• _Problem_: Between the line containing "The image size" and the line containing "Open the columns" lies a run of lines; give that run again exactly, with both of those lines, and nothing else from the entries below.

• _Data extract_:
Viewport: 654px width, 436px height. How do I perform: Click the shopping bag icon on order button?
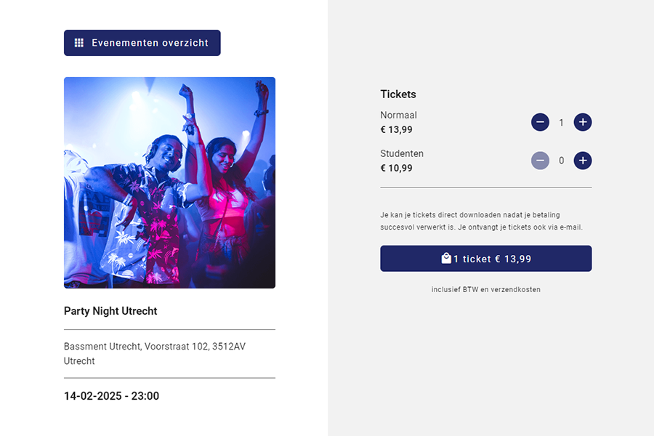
==
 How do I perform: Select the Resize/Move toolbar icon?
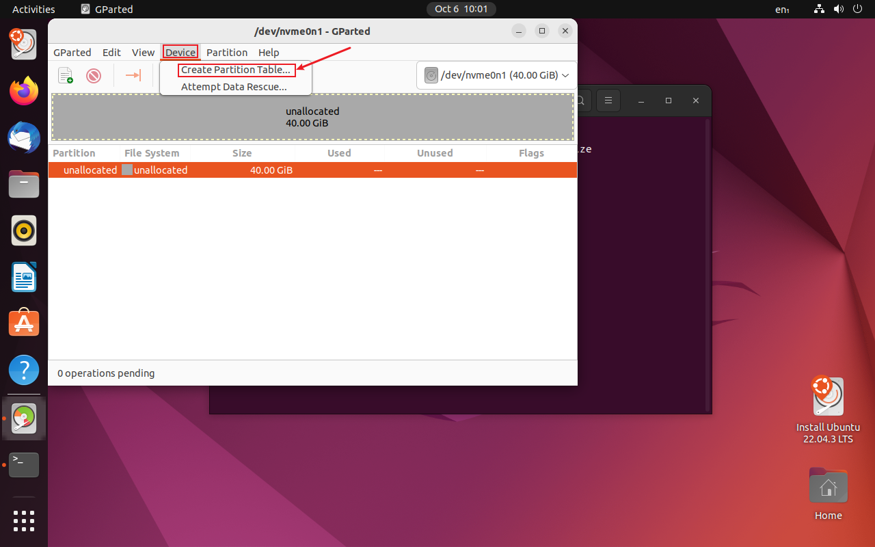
---
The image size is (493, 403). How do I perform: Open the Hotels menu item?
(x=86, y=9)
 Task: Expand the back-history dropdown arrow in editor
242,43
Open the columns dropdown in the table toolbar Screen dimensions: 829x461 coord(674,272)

• _Answer to this exercise_:
The image size is (493, 403). How do I perform: Open the Hotels menu item?
(x=86, y=9)
 Task: Expand the back-history dropdown arrow in editor
242,43
Open the columns dropdown in the table toolbar Screen dimensions: 829x461 coord(674,272)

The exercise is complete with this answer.